Hill station in Galyat, Pakistan

Thandiani is a hill station in the Galyat area of the Khyber Pakhtunkhwa province of Pakistan. It is located about 37.5 km northeast of Abbottabad District in the foothills of the Himalayas, and about 2750 m above sea level.

==History==
Thandiani was originally granted as a lease to some members of the Battye family in British India, who were Christian missionaries and also worked in the British civil service and military. The Battyes subsequently gave the site to the Anglican church, where a sanatorium and various other facilities were set up during British rule. It also contained some private European houses, a camping ground, a small bazaar, and a small seasonal church of Francis Xavier in the Wilderness, which were occupied only during the summer months.

==Geology==
The area gives its name to the Thandiani Group, a Jurassic-aged stratigraphic unit in northern Pakistan, composed primarily of shallow marine carbonates and representing deposition from the Early Toarcian to Middle Oxfordian stages. The term was introduced after the description provided by Charles Stewart Middlemiss in 1896 of the stratigraphy of Hazara.

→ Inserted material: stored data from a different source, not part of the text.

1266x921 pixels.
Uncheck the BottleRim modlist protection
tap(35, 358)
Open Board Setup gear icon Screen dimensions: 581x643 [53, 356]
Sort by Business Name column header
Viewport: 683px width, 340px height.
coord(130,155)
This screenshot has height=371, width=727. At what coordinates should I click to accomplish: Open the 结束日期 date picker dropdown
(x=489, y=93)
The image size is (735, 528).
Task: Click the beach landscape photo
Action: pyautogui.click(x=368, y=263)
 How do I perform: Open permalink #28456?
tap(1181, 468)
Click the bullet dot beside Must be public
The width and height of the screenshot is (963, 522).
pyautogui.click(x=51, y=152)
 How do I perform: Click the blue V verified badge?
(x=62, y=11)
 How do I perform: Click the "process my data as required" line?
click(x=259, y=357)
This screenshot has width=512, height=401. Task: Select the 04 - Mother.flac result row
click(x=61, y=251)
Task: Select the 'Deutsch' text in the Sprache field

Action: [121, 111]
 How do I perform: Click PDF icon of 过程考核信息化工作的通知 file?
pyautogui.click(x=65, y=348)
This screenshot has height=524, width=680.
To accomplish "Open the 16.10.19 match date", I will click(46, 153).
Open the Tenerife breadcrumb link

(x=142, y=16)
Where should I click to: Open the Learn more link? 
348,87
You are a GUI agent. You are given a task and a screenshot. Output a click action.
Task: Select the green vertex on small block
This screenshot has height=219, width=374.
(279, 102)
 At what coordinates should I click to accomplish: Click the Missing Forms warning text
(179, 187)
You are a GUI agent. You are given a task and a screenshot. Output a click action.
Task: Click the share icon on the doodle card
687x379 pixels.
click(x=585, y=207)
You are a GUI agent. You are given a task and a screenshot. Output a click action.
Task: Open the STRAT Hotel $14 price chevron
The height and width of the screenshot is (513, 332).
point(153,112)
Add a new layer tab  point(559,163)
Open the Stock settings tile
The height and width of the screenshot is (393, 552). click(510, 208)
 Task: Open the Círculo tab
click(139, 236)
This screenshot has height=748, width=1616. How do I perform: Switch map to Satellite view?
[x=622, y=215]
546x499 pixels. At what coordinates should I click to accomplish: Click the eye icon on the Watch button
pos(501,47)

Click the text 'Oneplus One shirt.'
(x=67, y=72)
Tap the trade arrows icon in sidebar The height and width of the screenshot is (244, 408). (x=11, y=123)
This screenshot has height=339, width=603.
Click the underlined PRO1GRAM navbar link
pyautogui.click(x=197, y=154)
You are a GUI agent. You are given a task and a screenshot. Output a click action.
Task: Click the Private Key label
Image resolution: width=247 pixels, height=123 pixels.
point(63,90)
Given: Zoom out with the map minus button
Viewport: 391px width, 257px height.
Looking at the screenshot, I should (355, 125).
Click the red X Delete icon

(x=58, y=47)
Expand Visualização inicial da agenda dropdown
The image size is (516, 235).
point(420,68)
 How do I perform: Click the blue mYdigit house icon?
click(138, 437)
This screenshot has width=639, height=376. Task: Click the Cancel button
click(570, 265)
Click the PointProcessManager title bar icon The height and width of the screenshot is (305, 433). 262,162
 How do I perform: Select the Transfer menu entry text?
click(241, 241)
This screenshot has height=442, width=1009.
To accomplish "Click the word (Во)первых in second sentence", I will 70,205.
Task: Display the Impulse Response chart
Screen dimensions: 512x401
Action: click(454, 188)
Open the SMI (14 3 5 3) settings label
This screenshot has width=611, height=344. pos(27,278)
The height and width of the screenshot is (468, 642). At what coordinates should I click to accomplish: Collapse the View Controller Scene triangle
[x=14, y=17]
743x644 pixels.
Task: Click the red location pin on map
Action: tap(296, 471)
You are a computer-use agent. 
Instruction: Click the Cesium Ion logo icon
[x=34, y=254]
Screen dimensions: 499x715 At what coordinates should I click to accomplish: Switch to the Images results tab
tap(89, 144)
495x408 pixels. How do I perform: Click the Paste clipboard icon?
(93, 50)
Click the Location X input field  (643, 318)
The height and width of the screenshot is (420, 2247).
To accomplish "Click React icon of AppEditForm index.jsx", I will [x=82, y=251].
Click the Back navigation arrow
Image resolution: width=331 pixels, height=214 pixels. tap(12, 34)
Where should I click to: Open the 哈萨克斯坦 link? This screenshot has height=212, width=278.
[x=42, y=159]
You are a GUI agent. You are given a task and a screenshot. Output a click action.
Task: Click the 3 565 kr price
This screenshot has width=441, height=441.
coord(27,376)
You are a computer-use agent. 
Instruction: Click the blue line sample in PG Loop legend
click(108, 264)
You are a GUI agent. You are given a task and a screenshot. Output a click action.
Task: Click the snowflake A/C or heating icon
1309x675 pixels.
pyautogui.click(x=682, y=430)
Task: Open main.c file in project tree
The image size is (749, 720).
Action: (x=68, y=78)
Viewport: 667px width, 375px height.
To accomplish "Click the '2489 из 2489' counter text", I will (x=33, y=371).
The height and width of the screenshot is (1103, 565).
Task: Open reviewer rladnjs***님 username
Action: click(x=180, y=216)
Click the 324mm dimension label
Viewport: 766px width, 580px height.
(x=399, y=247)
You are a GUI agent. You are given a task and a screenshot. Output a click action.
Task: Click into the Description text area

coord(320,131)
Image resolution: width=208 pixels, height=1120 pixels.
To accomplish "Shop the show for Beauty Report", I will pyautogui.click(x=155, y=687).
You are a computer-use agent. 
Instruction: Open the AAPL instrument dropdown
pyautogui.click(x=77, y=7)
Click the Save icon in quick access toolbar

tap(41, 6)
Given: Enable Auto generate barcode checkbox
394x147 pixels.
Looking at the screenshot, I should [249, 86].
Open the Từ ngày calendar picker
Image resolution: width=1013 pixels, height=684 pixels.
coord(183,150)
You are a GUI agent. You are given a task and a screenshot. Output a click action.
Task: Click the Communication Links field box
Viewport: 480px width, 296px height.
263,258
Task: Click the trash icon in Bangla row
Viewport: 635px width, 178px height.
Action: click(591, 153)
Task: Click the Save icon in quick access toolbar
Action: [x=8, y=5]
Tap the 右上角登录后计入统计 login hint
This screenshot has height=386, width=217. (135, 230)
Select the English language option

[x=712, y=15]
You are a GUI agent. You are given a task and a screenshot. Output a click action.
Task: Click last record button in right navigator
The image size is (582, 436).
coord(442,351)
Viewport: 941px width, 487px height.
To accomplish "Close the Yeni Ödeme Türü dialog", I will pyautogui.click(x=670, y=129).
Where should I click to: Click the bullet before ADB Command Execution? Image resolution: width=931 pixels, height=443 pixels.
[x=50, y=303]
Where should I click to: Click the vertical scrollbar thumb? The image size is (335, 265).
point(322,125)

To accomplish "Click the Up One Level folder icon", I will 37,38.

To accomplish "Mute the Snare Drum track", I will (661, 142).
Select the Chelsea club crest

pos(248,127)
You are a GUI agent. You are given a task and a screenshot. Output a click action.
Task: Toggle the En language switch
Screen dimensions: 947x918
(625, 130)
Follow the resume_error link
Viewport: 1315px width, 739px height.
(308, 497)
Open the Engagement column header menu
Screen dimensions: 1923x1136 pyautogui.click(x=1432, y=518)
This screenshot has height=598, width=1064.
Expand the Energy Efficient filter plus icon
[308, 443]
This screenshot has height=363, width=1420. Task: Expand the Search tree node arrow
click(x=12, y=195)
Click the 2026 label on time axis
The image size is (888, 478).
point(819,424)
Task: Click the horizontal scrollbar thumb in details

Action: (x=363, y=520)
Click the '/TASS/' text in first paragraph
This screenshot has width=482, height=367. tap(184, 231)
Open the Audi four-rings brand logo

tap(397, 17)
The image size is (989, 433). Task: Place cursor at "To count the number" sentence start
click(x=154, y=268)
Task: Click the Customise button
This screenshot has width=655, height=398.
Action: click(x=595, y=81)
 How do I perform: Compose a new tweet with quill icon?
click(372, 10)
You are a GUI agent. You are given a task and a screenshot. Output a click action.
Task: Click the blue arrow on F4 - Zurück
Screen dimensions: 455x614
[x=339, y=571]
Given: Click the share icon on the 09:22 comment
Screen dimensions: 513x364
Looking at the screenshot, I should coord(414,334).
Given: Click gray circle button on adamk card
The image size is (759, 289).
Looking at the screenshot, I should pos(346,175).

== Forests and wildlife ==

The mountains around Thandiani are more thickly forested than most other hill stations in the area, which have undergone more deforestation. The local wildlife includes leopards, monkeys, several kinds of pheasants, and the rarer flying squirrel and pine marten.

== 2005 earthquake ==
Thandiani and villages surrounding this area were damaged by the 2005 Kashmir earthquake. In 2020, local residents had demanded reconstruction of the Thandiani-Muzaffarabad road, citing what they saw as ongoing neglect from the authorities and the fact that the onus for repairs fell on local residents.